# [Problem description]
Start at the line with "The width and height of the screenshot is (821, 341)." in the records below, stop at the line with "Given: Open the CAPEC-90 link", and return every line in that span exactly, the two end lines included.

Records from a data source

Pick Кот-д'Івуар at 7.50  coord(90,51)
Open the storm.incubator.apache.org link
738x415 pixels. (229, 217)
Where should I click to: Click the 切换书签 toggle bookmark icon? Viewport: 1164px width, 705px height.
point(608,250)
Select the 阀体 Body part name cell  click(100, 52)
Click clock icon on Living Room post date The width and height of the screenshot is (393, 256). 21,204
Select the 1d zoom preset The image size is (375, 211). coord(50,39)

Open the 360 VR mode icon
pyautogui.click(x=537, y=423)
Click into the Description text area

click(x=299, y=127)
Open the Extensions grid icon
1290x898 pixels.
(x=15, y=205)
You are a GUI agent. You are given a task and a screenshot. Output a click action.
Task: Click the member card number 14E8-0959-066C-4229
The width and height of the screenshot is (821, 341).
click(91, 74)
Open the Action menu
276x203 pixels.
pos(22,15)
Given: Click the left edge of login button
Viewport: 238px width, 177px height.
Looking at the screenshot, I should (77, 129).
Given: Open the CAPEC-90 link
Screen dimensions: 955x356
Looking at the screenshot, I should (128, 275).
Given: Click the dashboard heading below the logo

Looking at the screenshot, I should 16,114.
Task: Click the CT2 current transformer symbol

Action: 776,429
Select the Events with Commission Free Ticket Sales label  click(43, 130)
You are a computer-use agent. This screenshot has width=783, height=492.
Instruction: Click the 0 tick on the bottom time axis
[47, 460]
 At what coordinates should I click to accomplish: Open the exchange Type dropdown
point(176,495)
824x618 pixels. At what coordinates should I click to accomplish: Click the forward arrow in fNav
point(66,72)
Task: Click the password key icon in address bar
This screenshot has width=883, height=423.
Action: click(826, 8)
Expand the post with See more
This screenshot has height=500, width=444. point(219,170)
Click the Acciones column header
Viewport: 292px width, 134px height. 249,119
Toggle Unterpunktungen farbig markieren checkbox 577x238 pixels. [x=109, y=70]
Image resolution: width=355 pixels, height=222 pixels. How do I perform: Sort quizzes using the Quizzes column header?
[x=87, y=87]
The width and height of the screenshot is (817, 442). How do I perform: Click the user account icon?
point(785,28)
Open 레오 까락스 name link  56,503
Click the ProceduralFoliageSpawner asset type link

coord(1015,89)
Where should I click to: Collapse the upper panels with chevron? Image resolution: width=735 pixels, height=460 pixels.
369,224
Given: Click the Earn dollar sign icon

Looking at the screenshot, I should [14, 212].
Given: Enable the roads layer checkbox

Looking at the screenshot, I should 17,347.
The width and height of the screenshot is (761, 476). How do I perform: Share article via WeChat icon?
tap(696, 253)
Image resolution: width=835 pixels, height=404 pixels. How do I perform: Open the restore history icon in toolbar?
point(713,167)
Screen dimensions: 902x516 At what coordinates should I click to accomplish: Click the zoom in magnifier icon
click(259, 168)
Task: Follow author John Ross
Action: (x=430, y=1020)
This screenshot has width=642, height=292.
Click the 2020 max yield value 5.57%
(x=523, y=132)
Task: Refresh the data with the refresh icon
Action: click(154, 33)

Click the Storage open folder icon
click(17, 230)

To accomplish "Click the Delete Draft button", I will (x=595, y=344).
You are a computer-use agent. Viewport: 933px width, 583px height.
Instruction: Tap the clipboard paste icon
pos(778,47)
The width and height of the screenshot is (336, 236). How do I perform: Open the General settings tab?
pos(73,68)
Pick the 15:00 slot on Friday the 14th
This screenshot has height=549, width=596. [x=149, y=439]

# [Task solution]
The width and height of the screenshot is (821, 341).
click(91, 74)
Open the Action menu
276x203 pixels.
pos(22,15)
Given: Click the left edge of login button
Viewport: 238px width, 177px height.
Looking at the screenshot, I should (77, 129).
Given: Open the CAPEC-90 link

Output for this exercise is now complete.